GOAL
Please copy the records below word for word, covering the stretch from the line containing "This screenshot has" through the end of the records. Leave the pictures out of your copy.

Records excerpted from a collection

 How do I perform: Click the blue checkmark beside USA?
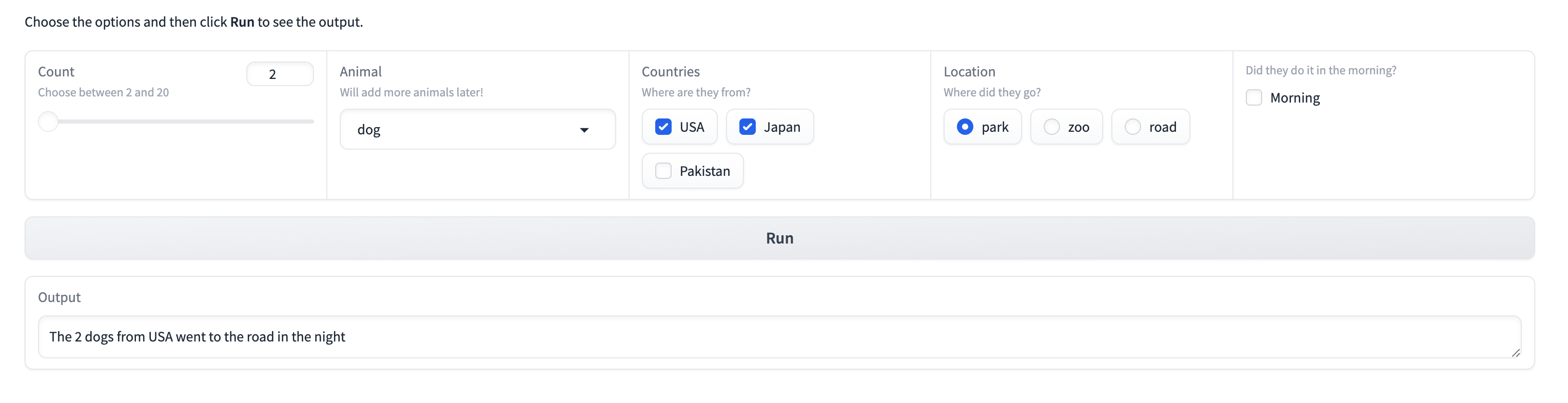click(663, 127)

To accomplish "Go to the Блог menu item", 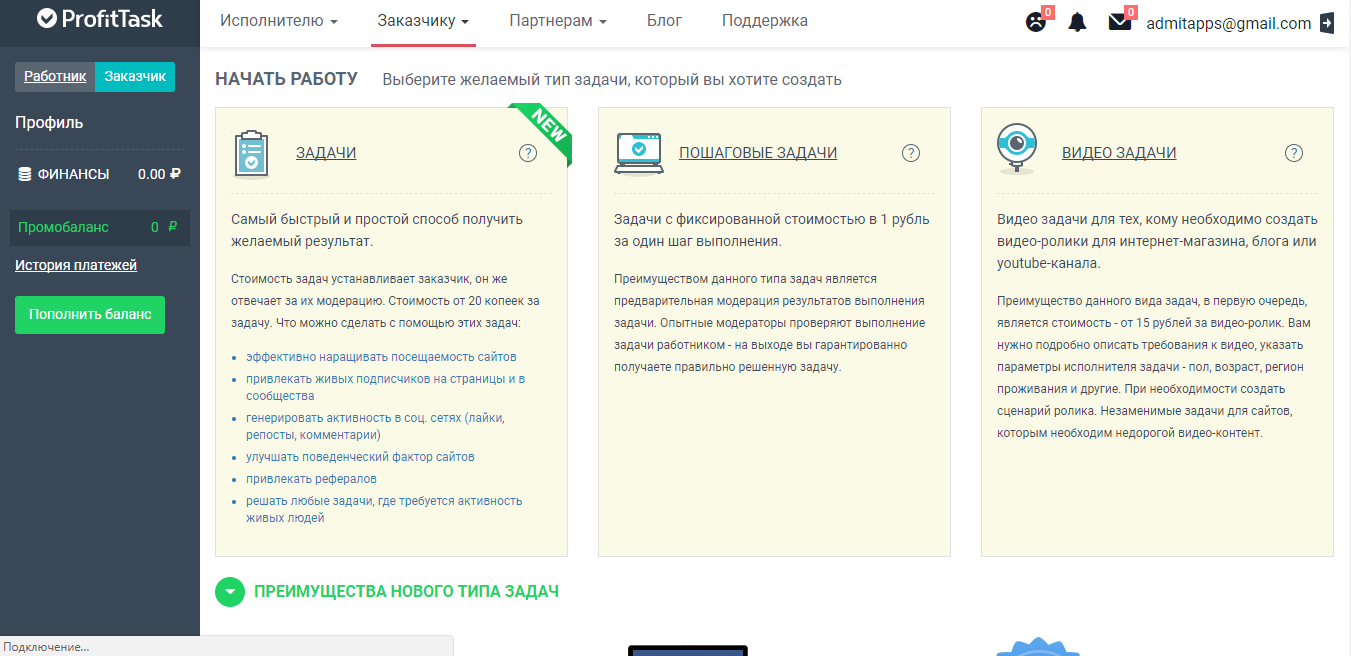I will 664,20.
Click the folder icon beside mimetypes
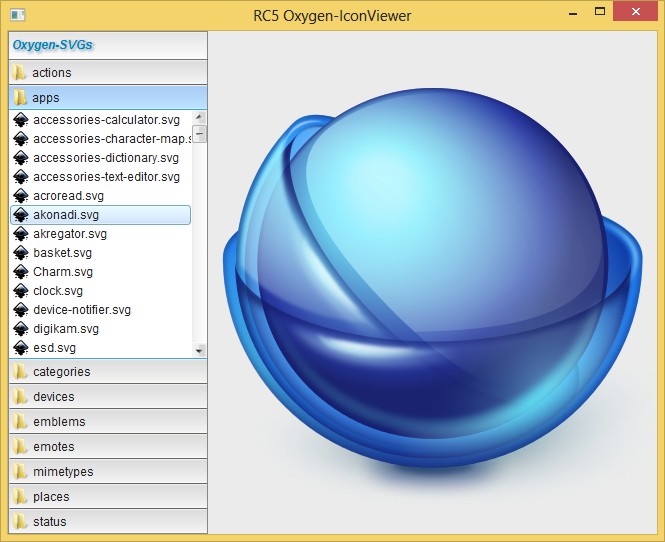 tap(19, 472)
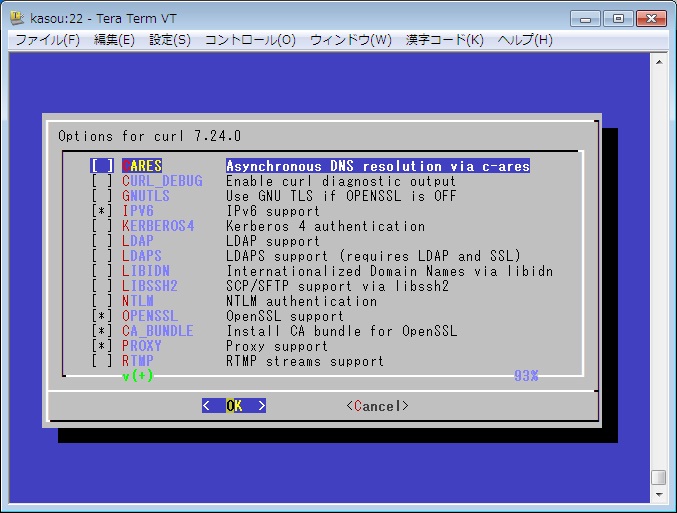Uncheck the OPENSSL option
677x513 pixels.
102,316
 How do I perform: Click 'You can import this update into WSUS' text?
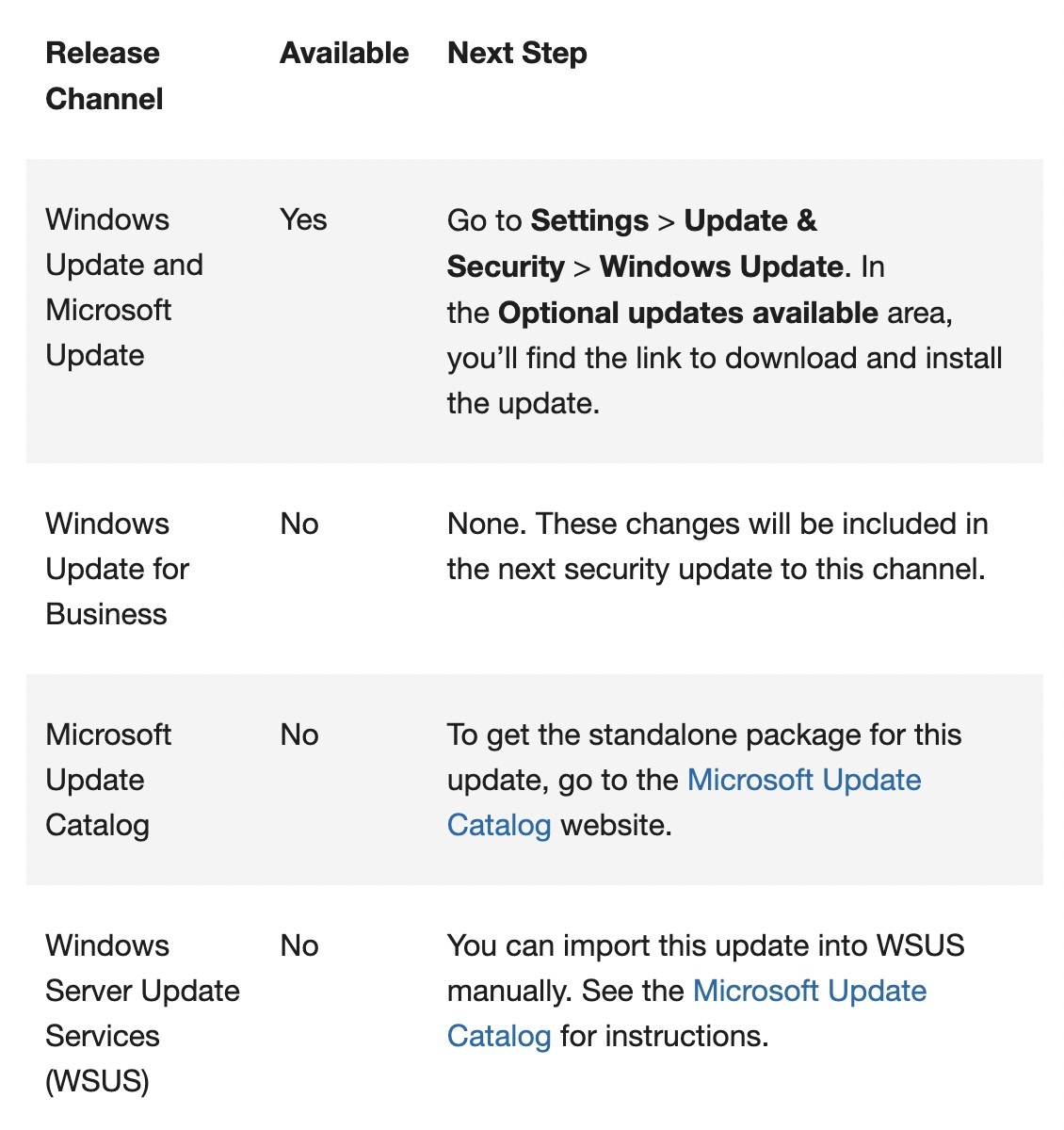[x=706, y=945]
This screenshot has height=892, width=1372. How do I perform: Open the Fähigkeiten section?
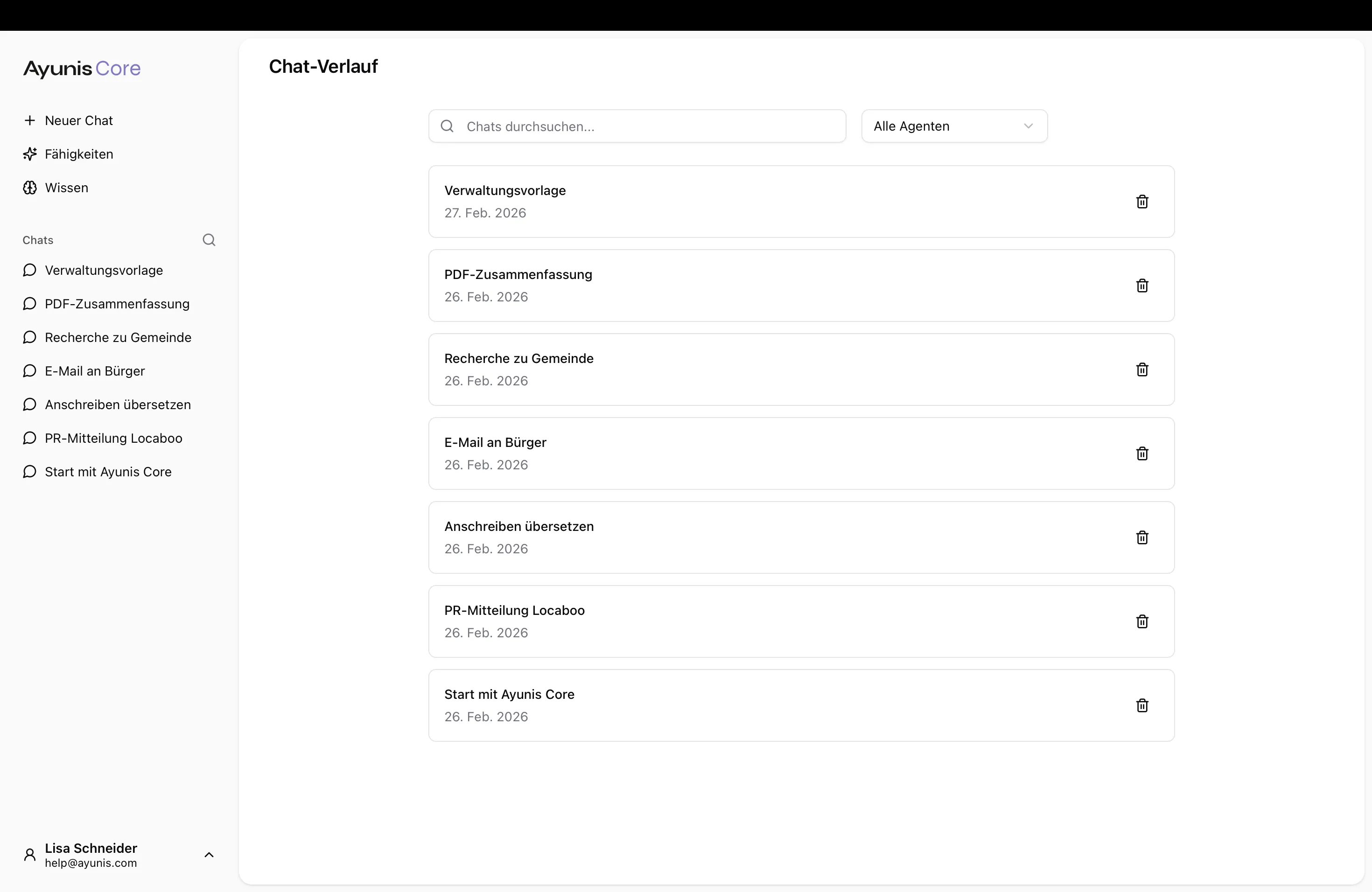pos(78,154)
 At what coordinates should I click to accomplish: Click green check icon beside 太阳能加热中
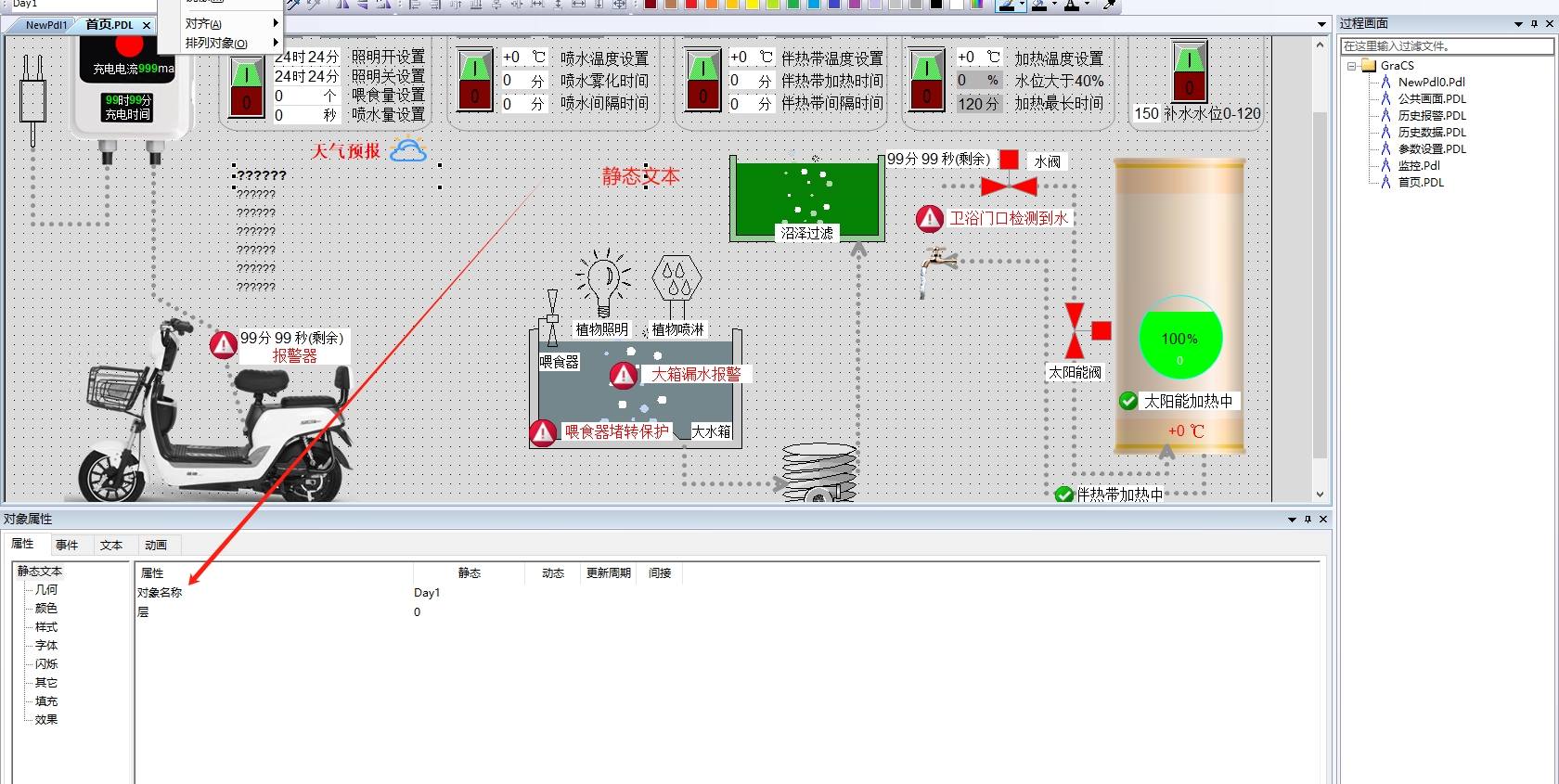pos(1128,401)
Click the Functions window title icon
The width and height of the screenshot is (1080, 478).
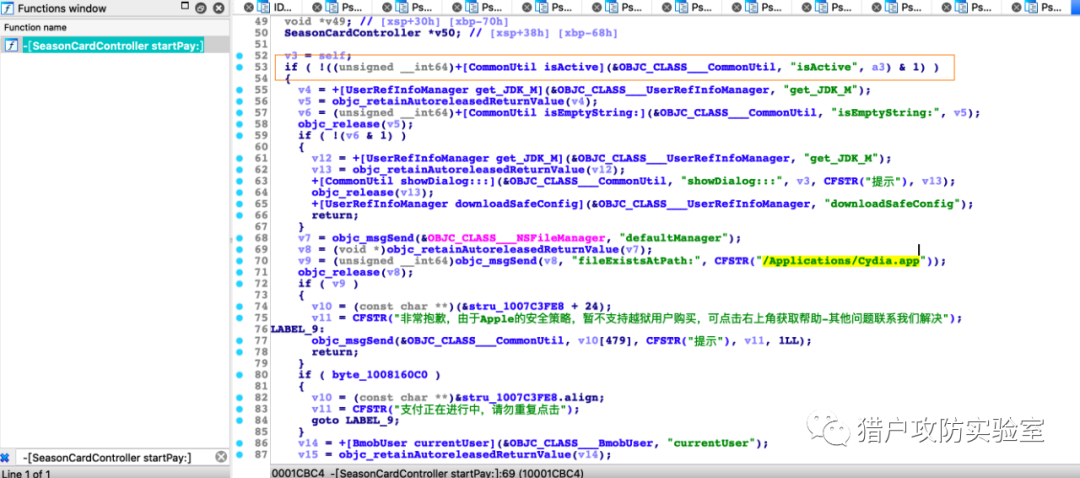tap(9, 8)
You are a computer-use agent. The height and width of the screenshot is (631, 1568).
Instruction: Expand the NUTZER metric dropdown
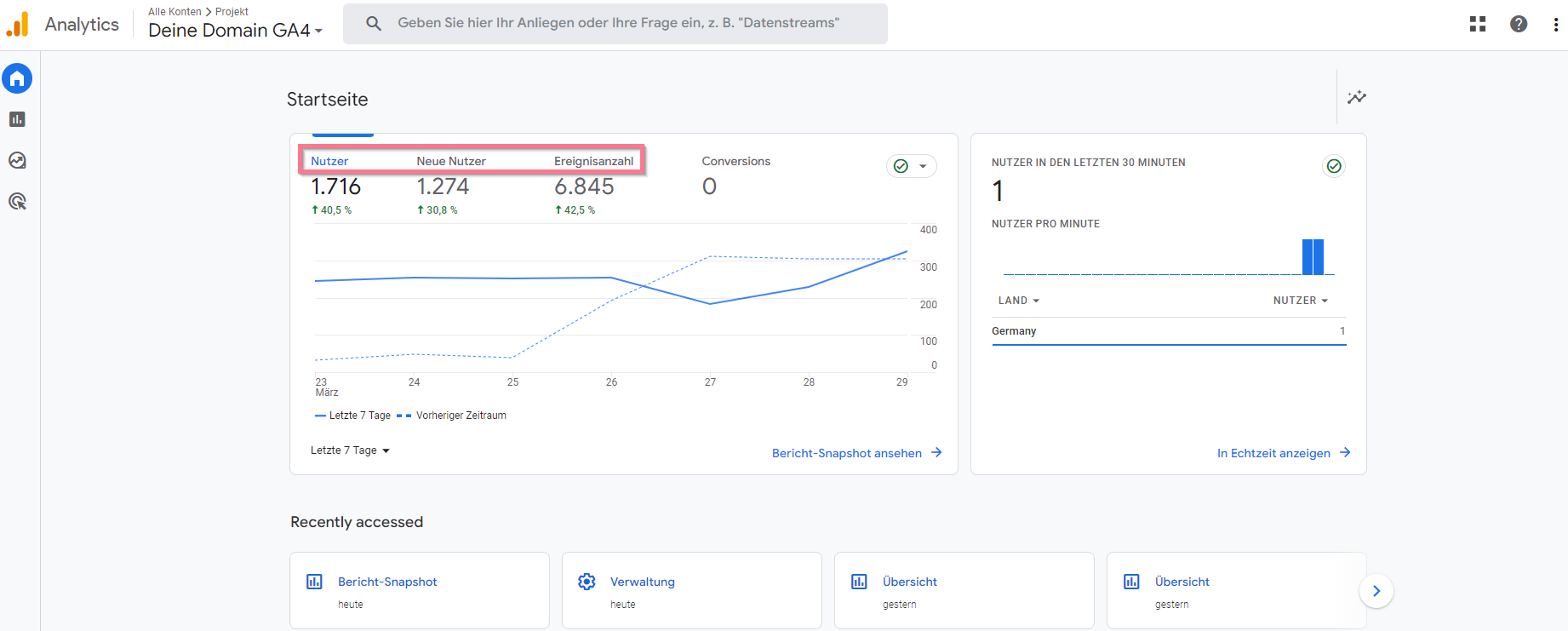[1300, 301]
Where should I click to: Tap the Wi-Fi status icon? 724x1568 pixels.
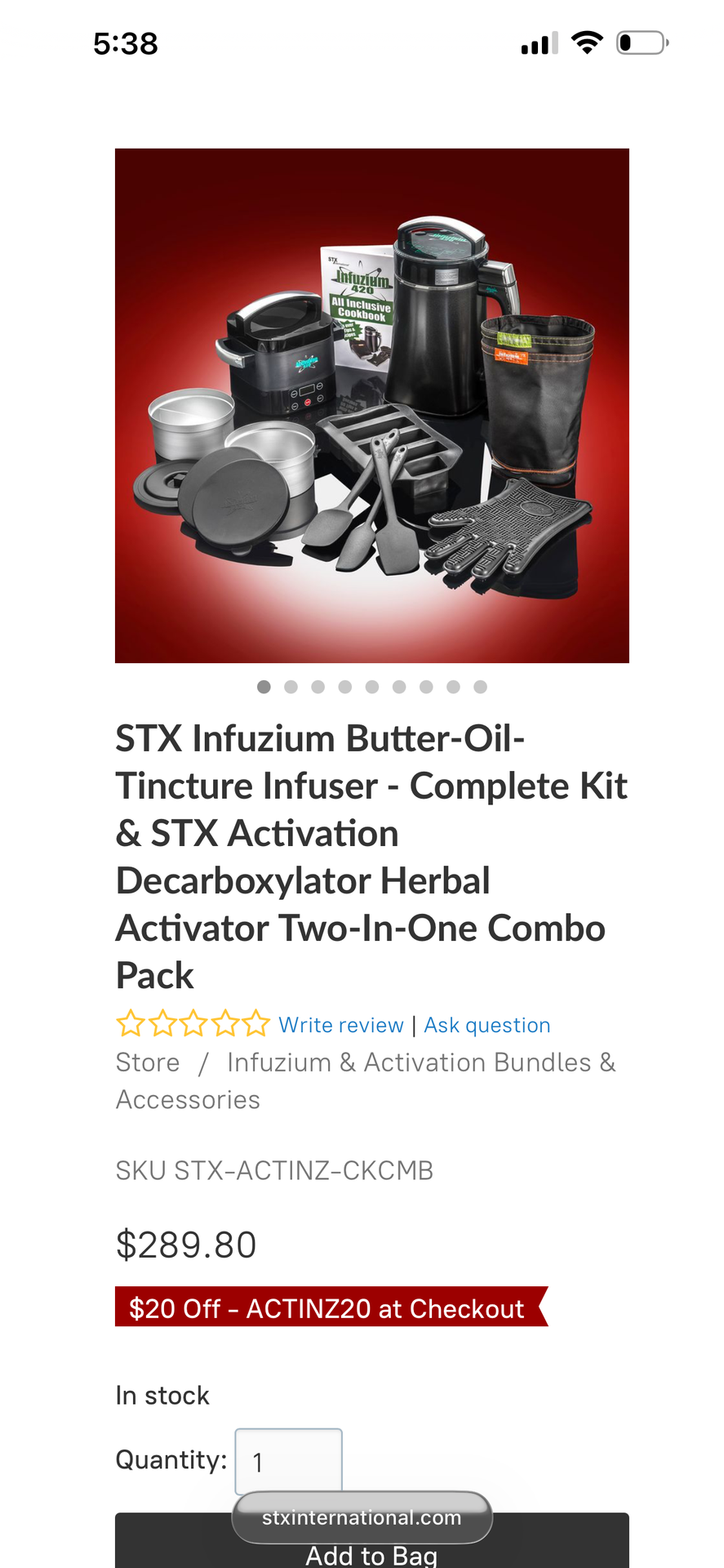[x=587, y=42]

RESULT OF THE TASK
This screenshot has height=892, width=1372. How do I perform: Open the Fähigkeiten section?
pos(78,154)
 At what coordinates should I click to accomplish: Click green check icon beside 太阳能加热中
pos(1128,401)
Click the Functions window title icon
The width and height of the screenshot is (1080, 478).
tap(9, 8)
You are a computer-use agent. The height and width of the screenshot is (631, 1568).
Instruction: Expand the NUTZER metric dropdown
[1300, 301]
Where should I click to: Tap the Wi-Fi status icon? 724x1568 pixels.
[x=587, y=42]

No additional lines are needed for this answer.